■ Textauszug ■
Als Popper zwölf Jahre alt war, begann der Erste Weltkrieg. Die Situation der Juden zu dieser Zeit in Wien war schwierig. Zum einen nahmen sie wichtige Positionen ein; Poppers wohlhabender Vater hatte beispielsweise eng mit dem 1898 verstorbenen liberalen Bürgermeister der Stadt Raimund Grübl zusammengearbeitet. Zum anderen waren völkisch-antisemitische Vorurteile und Diskriminierungen alltäglich.

1918 verließ der 16-jährige Popper vorzeitig die Mittelschule und wurde Gasthörer an der Universität Wien. Er besuchte Vorlesungen in Mathematik, Geschichte, Psychologie, Theoretischer Physik und Philosophie. Er legte seine Matura als Externist erst im zweiten Anlauf ab. Im Jahr zuvor war er an den Fächern Latein und Logik gescheitert. Von 1920 bis 1922 war Popper Schüler am Wiener Konservatorium, Abteilung Kirchenmusik, ließ jedoch den Plan, Musiker zu werden, bald wieder fallen. In dieser Zeit verdiente er seinen Lebensunterhalt als Hilfsarbeiter. Im Entschluss, eine praktische Ausbildung zu beginnen, war er von seinen sozialistischen Freunden beeinflusst worden, die sehr politisch waren und sich als zukünftige Führer der Arbeiterklasse sahen. Davon abgestoßen fasste er den vorübergehenden Entschluss, selbst ein Arbeiter zu werden.[3] Parallel zur Lehrerausbildung schloss er daher 1924 eine Tischlerlehre mit dem Gesellenbrief ab.

[Einträge zum Auffinden von Text und Elementen]
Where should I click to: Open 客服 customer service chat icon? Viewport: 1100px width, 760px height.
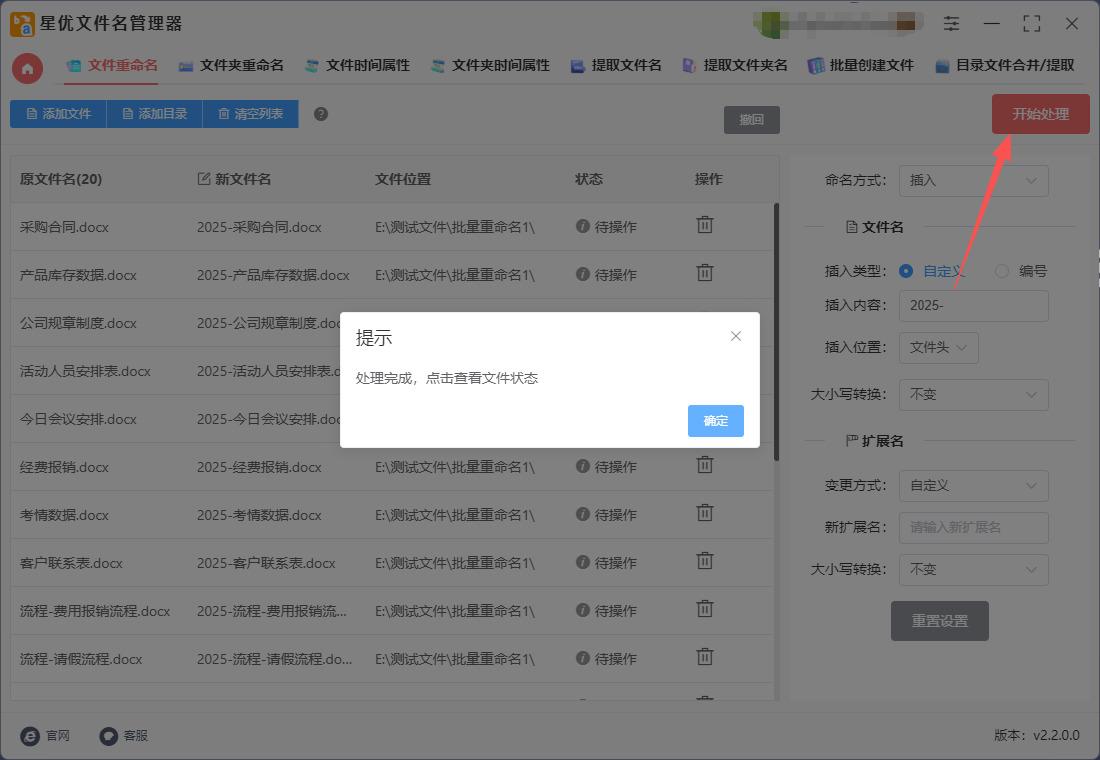tap(109, 735)
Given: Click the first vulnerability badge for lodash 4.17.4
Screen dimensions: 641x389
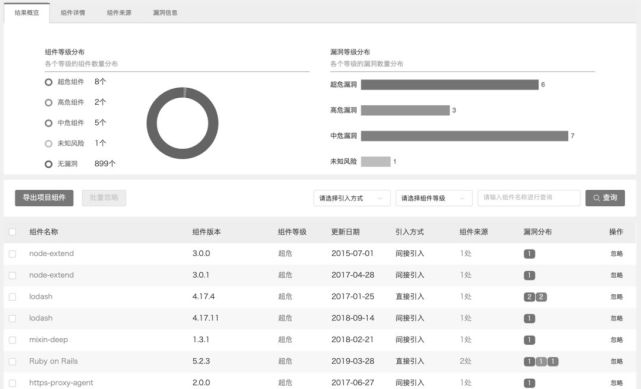Looking at the screenshot, I should [529, 297].
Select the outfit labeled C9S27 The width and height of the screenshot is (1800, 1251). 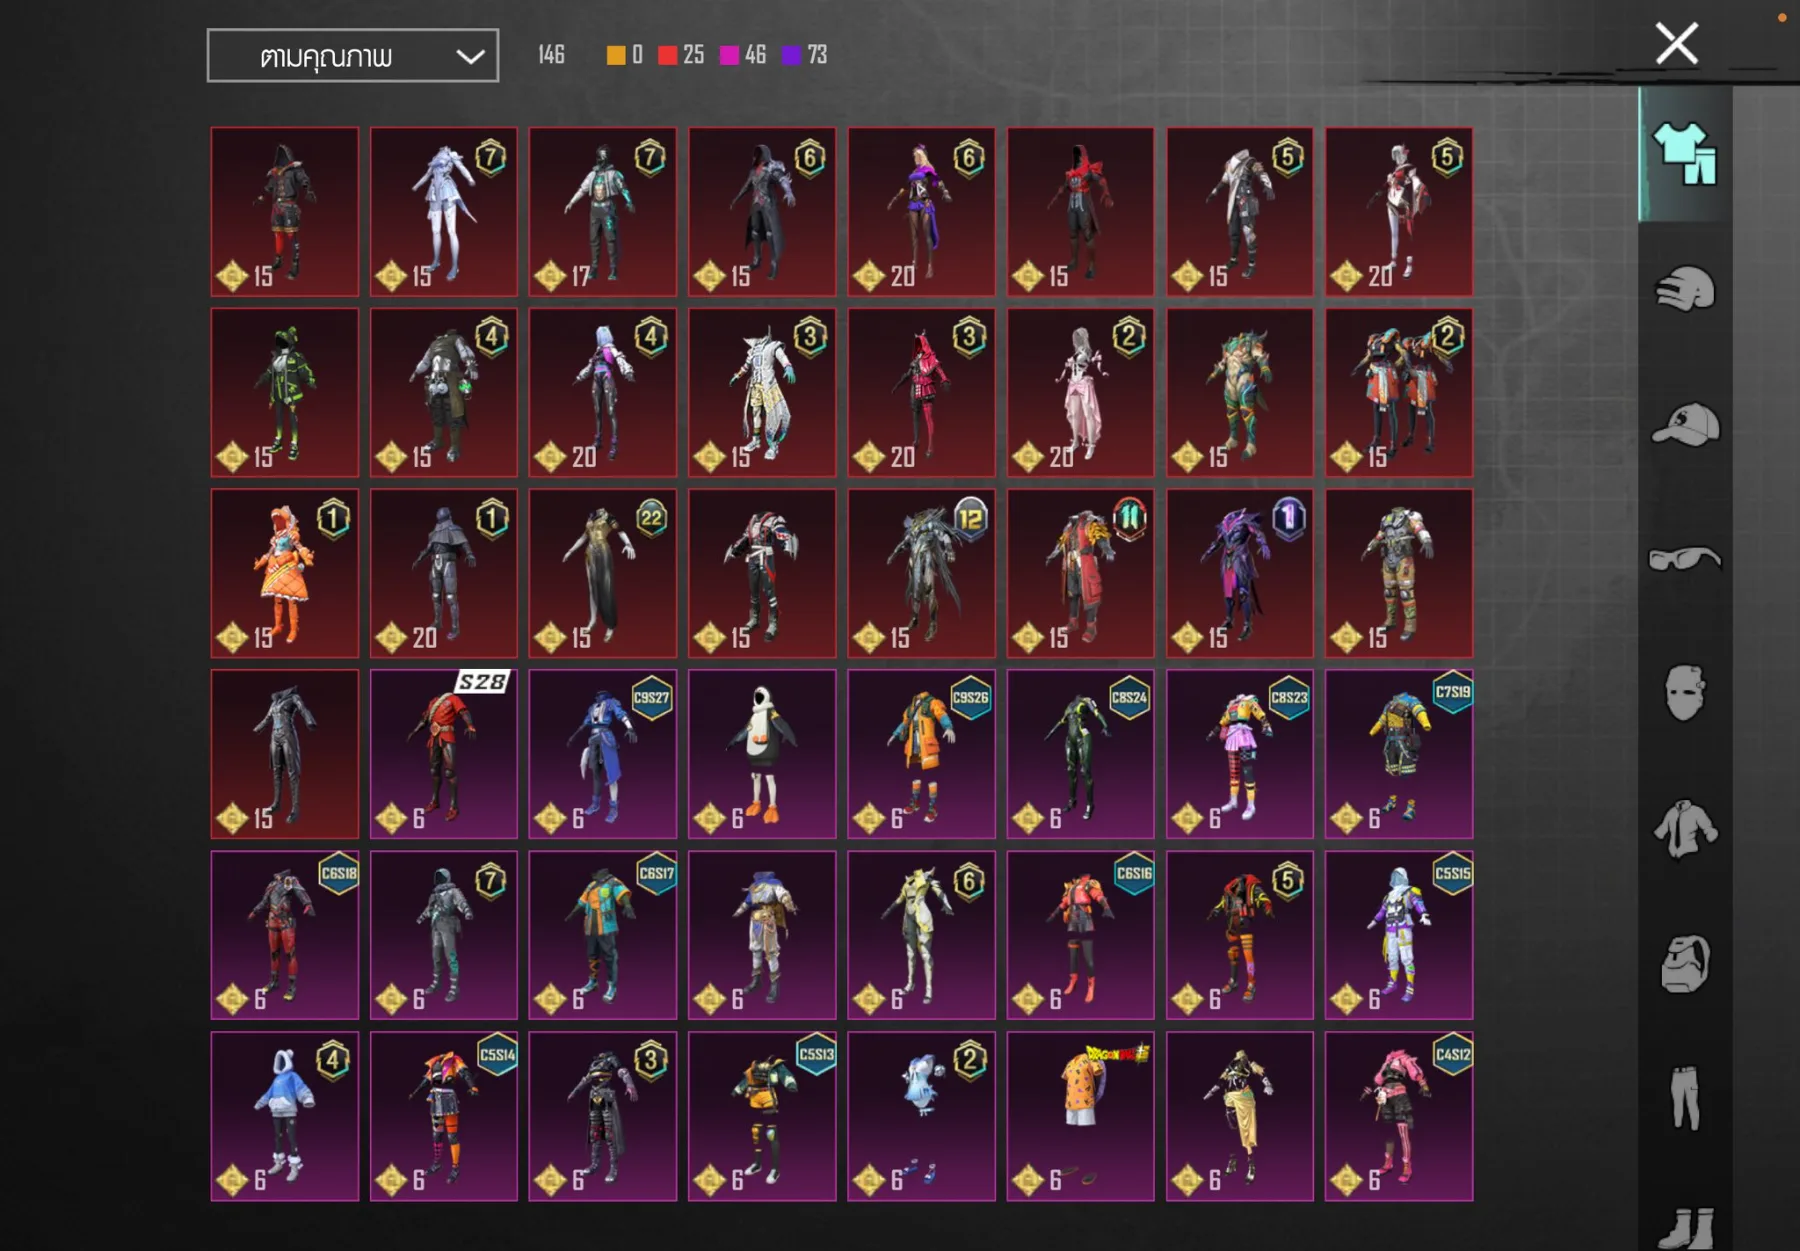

■ Ziele ■
A – An welchen Fächern scheiterte Popper laut Textauszug im Jahr vor seiner Matura?
B – Kopiere bitte aus dem Textauszug den Abschnitt von „Als Popper zwölf“ bis „und Diskriminierungen alltäglich.“ wortgetreu.
Die Zeilen stehen in keinem Zusammenhang mit dem Textauszug.

■ Antworten der Reihenfolge ■
A – An Latein und Logik.

B –
Als Popper zwölf Jahre alt war, begann der Erste Weltkrieg. Die Situation der Juden zu dieser Zeit in Wien war schwierig. Zum einen nahmen sie wichtige Positionen ein; Poppers wohlhabender Vater hatte beispielsweise eng mit dem 1898 verstorbenen liberalen Bürgermeister der Stadt Raimund Grübl zusammengearbeitet. Zum anderen waren völkisch-antisemitische Vorurteile und Diskriminierungen alltäglich.